There are some reasons for this.  The globalisation process that has been underway in large respects since the beginning of the Industrial Revolution (really since the Treaty of Westphalia in 1648) is having the effect of diluting the sovereignty of every country in the world.  The control of each state’s destiny is eroded as it becomes more and more dependent on international trade for both imports and exports.  While this process has been underway, the establishment of norms of international governance entrenched in international law the principle of the inviolability of sovereign power, and precluded external interference – even external opinion – in relation to a nation-state.  That was why Apartheid South Africa was so controversial – on the one hand there was a default position of non-intervention, while on the other hand the process of globalisation had begun to place an expectation on states to adhere to normative standards of human rights.  Technology – at that time air travel and television, in particular – exacerbated the public mood, and pressure could be brought to bear on domestic governments such as the UK and US to use its influence to change the behaviour of non-compliant nation states.

There are four forms of external organisations that dictate legitimacy for a state.  The first is other countries.  The second is international organisations, which are made up of other countries.  The third is non-governmental organisations (NGOs), which are either driven by charity or some independent ideology such as religion, development or altruism.  The fourth is the MNC.  While the process of globalization was unfolding, the necessity for intervention was limited, because a) the technology was not in place for the alternate rights standard to be widely known, and b) the interest or relevance in distant states was less pronounced.  As technology and interdependence have evolved, that is not the case any more.  Today, NGOs take the lead in identifying weaknesses in standards of governance, followed reasonably swiftly by international organisations.  Individual governments are laggards, falling far behind and resisting the urge to take a position lest it compromise some unconnected ambition – so human rights abuses may be deplorable, but domestic trade interests may require the support of that unpleasant state due to its proximity to the relative theatre, or its cultural influence on other players.  Still further behind are MNCs, who rarely have any interest in taking sides, given as they are to reporting quarterly results.

This is changing.  Kissinger’s recent article on Syria, which I blogged about here, criticised the US government and the International Community for its preference these days for selective interventionism.  Rwanda, Kosovo, and the negative impact of uncontrolled war on free trade have caused successive global leaders, particularly in the West, to commit to doing more in the way of preventive action.  Iraq, Afghanistan, Libya, and indirect interventions in Syria, Iran and Tunisia have all seen foreign forces managing events within sovereign states.  Not only that, but MNCs are getting in on the act too.  Corporate citizenship programmes are proliferating amongst the larger corporations in response to public demands for greater contributions to society over and above their taxes in the face of eye watering profits.  It’s not just that – the power of the Internet can seize upon the slightest failing of a company and wreak significant damage on its brand.  It’s not so easy to be a free wheeling capitalist these days.  Mineral companies are most active, and arguably least exposed (being non-consumer oriented), but they too are feeling some heat.
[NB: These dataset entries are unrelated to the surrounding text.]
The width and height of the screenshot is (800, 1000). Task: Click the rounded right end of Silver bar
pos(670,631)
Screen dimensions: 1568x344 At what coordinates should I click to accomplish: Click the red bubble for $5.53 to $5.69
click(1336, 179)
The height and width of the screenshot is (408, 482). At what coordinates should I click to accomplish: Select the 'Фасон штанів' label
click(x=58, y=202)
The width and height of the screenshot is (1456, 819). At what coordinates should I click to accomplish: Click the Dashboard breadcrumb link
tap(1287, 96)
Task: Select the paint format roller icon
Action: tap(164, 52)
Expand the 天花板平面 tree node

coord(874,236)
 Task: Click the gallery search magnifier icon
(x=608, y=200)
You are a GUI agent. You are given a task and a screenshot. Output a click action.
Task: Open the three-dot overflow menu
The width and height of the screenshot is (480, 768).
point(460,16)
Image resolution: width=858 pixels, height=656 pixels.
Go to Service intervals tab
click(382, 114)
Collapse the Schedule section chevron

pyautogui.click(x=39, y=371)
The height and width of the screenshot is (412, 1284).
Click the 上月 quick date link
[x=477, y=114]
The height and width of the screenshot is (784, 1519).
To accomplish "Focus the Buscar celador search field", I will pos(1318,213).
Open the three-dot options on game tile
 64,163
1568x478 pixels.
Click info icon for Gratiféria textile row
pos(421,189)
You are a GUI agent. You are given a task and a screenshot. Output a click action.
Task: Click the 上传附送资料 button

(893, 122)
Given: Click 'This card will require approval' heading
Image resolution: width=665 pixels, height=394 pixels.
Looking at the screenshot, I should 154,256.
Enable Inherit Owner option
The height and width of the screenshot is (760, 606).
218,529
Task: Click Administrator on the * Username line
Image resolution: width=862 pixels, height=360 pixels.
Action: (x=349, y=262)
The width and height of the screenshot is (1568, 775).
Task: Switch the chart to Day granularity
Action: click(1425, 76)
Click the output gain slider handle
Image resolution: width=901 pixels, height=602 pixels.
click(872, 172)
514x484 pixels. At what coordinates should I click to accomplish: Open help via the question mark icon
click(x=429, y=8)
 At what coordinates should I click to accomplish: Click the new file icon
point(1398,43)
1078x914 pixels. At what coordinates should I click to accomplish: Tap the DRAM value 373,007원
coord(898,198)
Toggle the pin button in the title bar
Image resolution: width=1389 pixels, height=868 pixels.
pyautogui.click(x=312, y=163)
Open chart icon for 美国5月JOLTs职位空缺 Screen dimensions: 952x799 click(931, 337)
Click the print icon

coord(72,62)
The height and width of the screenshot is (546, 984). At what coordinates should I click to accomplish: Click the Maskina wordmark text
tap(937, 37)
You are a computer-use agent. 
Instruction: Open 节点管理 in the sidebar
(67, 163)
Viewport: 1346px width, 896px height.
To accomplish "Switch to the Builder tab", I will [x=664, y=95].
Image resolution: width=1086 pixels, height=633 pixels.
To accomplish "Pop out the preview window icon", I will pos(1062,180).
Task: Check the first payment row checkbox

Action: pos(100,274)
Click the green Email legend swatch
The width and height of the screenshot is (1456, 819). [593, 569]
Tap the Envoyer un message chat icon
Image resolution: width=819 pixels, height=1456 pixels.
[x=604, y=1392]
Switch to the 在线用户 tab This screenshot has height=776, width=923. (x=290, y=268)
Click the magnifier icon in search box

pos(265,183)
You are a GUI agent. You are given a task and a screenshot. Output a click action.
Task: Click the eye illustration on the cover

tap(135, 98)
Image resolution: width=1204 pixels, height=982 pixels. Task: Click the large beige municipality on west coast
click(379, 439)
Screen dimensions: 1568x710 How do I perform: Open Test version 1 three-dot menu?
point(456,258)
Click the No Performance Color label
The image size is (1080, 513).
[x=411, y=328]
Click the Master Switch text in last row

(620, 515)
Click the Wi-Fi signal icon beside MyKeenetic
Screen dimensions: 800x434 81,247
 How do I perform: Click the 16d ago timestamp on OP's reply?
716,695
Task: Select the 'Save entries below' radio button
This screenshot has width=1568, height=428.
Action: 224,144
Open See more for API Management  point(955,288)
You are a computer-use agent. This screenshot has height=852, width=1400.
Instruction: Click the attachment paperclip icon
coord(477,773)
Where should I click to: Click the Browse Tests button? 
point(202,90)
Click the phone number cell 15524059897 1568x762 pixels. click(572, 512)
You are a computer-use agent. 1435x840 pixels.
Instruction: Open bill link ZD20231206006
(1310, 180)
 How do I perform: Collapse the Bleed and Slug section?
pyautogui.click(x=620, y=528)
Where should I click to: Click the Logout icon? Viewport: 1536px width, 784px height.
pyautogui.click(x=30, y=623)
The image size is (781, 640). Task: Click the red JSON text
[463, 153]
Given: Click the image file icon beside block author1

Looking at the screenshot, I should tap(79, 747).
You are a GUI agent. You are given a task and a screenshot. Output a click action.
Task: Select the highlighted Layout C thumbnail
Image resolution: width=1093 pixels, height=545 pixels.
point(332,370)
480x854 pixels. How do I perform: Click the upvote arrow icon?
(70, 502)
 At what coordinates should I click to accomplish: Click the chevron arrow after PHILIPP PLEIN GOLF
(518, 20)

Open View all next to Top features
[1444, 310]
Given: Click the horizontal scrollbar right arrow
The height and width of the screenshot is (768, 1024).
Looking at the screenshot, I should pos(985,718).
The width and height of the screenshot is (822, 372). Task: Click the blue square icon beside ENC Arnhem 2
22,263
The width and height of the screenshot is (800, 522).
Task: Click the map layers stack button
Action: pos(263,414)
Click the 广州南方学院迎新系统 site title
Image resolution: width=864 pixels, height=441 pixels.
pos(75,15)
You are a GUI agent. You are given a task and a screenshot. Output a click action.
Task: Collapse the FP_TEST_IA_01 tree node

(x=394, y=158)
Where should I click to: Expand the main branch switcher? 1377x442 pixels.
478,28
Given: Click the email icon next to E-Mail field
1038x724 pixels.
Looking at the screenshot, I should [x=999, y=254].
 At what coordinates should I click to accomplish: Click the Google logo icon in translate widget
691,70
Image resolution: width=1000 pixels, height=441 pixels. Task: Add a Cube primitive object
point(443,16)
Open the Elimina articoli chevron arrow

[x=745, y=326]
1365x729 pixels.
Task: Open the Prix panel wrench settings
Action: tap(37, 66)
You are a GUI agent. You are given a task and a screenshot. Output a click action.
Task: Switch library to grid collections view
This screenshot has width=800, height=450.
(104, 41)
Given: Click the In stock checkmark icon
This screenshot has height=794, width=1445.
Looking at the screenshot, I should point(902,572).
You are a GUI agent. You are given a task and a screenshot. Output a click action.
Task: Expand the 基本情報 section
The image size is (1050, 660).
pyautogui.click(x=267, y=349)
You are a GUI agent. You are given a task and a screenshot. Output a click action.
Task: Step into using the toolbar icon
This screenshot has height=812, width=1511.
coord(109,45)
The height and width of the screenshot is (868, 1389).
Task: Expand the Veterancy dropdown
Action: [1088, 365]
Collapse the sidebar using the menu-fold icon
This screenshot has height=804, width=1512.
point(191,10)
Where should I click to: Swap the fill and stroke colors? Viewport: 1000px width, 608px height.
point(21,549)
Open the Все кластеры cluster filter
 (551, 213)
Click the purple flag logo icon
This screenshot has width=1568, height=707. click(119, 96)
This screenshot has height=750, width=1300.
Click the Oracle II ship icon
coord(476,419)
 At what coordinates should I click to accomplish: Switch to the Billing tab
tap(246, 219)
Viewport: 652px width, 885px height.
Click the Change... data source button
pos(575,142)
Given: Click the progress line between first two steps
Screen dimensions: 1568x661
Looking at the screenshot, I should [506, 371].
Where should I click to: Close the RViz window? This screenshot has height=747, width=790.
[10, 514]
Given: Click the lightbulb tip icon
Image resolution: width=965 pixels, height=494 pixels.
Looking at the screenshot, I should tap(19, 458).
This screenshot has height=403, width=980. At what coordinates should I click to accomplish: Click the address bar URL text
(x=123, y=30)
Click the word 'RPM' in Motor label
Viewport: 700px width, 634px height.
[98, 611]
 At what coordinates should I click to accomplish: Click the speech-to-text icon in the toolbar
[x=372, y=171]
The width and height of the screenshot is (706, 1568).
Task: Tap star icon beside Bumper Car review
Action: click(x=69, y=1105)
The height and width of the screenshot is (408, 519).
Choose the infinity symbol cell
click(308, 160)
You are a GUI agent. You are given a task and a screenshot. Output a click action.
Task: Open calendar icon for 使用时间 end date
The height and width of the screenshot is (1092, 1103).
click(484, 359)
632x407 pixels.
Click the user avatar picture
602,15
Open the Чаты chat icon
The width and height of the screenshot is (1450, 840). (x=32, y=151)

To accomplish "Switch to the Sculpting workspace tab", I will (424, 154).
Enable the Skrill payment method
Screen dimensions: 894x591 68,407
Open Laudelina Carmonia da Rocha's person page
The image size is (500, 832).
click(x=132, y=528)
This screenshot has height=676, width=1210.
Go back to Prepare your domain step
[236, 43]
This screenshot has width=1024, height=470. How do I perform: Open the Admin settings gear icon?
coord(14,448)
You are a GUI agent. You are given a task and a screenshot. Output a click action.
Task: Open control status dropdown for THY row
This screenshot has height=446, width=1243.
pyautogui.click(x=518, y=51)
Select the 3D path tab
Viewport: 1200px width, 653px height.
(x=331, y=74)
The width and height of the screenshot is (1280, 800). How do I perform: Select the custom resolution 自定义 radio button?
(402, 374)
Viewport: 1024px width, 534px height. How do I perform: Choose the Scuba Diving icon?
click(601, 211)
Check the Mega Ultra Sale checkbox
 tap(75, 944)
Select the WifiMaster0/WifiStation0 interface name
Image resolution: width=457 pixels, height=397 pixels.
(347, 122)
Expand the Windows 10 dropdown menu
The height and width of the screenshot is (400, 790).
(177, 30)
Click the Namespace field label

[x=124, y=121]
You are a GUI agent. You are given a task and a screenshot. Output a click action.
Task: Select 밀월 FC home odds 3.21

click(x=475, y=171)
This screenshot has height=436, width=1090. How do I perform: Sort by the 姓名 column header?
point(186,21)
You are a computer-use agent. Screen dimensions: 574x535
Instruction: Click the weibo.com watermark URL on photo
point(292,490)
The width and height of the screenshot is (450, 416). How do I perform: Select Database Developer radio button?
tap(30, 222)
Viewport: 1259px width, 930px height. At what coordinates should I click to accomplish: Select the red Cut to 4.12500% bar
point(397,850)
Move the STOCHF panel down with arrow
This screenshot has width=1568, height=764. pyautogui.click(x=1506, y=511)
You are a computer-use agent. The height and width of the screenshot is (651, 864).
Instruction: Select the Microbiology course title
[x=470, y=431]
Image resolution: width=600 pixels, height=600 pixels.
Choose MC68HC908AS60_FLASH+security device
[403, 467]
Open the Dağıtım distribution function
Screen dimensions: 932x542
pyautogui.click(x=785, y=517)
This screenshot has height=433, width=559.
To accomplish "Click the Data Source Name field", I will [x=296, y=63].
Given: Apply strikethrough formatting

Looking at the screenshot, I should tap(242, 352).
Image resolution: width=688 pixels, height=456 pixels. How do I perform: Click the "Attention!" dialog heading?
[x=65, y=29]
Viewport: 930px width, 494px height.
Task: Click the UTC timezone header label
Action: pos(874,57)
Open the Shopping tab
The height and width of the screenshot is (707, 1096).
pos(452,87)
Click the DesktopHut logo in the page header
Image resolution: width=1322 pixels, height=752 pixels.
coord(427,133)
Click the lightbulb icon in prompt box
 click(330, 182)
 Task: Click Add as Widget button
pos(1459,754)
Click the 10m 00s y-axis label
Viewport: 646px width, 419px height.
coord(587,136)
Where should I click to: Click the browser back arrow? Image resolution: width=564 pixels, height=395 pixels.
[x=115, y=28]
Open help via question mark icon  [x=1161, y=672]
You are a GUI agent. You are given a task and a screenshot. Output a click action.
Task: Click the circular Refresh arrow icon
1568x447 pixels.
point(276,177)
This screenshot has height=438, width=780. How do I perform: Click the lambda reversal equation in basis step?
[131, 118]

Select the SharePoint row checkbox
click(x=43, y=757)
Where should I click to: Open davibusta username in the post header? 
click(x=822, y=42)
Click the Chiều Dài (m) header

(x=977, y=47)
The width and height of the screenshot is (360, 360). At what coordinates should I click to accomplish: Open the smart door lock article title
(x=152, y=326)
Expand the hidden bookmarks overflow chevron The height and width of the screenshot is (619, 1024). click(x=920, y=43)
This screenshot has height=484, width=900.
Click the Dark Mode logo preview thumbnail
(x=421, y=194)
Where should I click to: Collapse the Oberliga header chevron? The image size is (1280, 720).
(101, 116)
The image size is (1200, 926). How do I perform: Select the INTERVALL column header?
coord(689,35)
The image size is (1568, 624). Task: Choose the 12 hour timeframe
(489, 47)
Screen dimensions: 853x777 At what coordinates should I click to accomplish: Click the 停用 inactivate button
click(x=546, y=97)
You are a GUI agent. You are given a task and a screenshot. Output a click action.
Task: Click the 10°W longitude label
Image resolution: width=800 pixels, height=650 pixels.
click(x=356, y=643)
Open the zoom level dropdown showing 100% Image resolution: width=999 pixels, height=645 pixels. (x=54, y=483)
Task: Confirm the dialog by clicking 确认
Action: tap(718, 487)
MNCs have a role to play in legitimizing corrupt regimes (I use the word corrupt in the broadest sense), and empowering the suppression of human rights.  They are increasingly acknowledging that, and can no longer raise their arms and say they are merely impartial actors.  Foreign Affairs carries an article this month on the need for Big Tech to have a Foreign Policy.  It’s not a bad point.  The influence that tech in particular is likely to have on political and economic development worldwide is likely to outstrip the most ambitious government progams, the best funded NGOs, and most well-intentioned international organisations.  They may dictate more than any others which governments fall, and which ones remain.